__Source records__

-- Opening Marker --

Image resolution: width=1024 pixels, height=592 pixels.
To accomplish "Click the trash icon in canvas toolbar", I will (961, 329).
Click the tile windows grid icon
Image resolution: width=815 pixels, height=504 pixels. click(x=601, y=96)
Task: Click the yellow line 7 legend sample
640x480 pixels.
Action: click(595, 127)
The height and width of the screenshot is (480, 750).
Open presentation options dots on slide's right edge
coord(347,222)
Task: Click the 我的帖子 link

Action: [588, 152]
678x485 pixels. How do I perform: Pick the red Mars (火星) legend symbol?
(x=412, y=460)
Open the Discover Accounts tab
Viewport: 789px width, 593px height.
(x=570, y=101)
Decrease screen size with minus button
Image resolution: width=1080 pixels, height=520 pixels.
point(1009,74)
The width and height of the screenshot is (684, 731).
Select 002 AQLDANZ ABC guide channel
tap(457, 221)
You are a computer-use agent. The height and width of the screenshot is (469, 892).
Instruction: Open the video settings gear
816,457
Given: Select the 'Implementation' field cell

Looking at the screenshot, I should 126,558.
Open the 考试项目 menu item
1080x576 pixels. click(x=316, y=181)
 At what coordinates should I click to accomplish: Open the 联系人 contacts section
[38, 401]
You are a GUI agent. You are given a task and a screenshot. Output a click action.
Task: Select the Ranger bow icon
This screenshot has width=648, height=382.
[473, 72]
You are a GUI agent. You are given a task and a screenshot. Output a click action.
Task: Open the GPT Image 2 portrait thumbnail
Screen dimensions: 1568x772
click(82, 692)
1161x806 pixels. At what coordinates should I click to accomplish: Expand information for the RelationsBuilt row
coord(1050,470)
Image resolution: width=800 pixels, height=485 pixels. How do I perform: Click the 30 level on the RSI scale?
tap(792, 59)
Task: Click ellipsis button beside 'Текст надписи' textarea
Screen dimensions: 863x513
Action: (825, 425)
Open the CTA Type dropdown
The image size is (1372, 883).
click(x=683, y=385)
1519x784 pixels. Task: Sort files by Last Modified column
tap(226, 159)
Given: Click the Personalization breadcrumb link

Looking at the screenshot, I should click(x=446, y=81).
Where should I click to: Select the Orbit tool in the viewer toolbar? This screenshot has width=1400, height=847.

-- Closing Marker --

__Assignment__
Extract each record, keeping it identical to the original.

__Solution__
Image resolution: width=1024 pixels, height=592 pixels.
To accomplish "Click the trash icon in canvas toolbar", I will (961, 329).
Click the tile windows grid icon
Image resolution: width=815 pixels, height=504 pixels. click(x=601, y=96)
Task: Click the yellow line 7 legend sample
640x480 pixels.
Action: click(595, 127)
The height and width of the screenshot is (480, 750).
Open presentation options dots on slide's right edge
coord(347,222)
Task: Click the 我的帖子 link

Action: [588, 152]
678x485 pixels. How do I perform: Pick the red Mars (火星) legend symbol?
(x=412, y=460)
Open the Discover Accounts tab
Viewport: 789px width, 593px height.
(x=570, y=101)
Decrease screen size with minus button
Image resolution: width=1080 pixels, height=520 pixels.
point(1009,74)
The width and height of the screenshot is (684, 731).
Select 002 AQLDANZ ABC guide channel
tap(457, 221)
You are a computer-use agent. The height and width of the screenshot is (469, 892).
Instruction: Open the video settings gear
816,457
Given: Select the 'Implementation' field cell

Looking at the screenshot, I should 126,558.
Open the 考试项目 menu item
1080x576 pixels. click(x=316, y=181)
 At what coordinates should I click to accomplish: Open the 联系人 contacts section
[38, 401]
You are a GUI agent. You are given a task and a screenshot. Output a click action.
Task: Select the Ranger bow icon
This screenshot has width=648, height=382.
[473, 72]
You are a GUI agent. You are given a task and a screenshot. Output a click action.
Task: Open the GPT Image 2 portrait thumbnail
Screen dimensions: 1568x772
click(82, 692)
1161x806 pixels. At what coordinates should I click to accomplish: Expand information for the RelationsBuilt row
coord(1050,470)
Image resolution: width=800 pixels, height=485 pixels. How do I perform: Click the 30 level on the RSI scale?
tap(792, 59)
Task: Click ellipsis button beside 'Текст надписи' textarea
Screen dimensions: 863x513
Action: (825, 425)
Open the CTA Type dropdown
The image size is (1372, 883).
click(x=683, y=385)
1519x784 pixels. Task: Sort files by Last Modified column
tap(226, 159)
Given: Click the Personalization breadcrumb link

Looking at the screenshot, I should click(x=446, y=81).
Where should I click to: Select the Orbit tool in the viewer toolbar? This screenshot has width=1400, height=847.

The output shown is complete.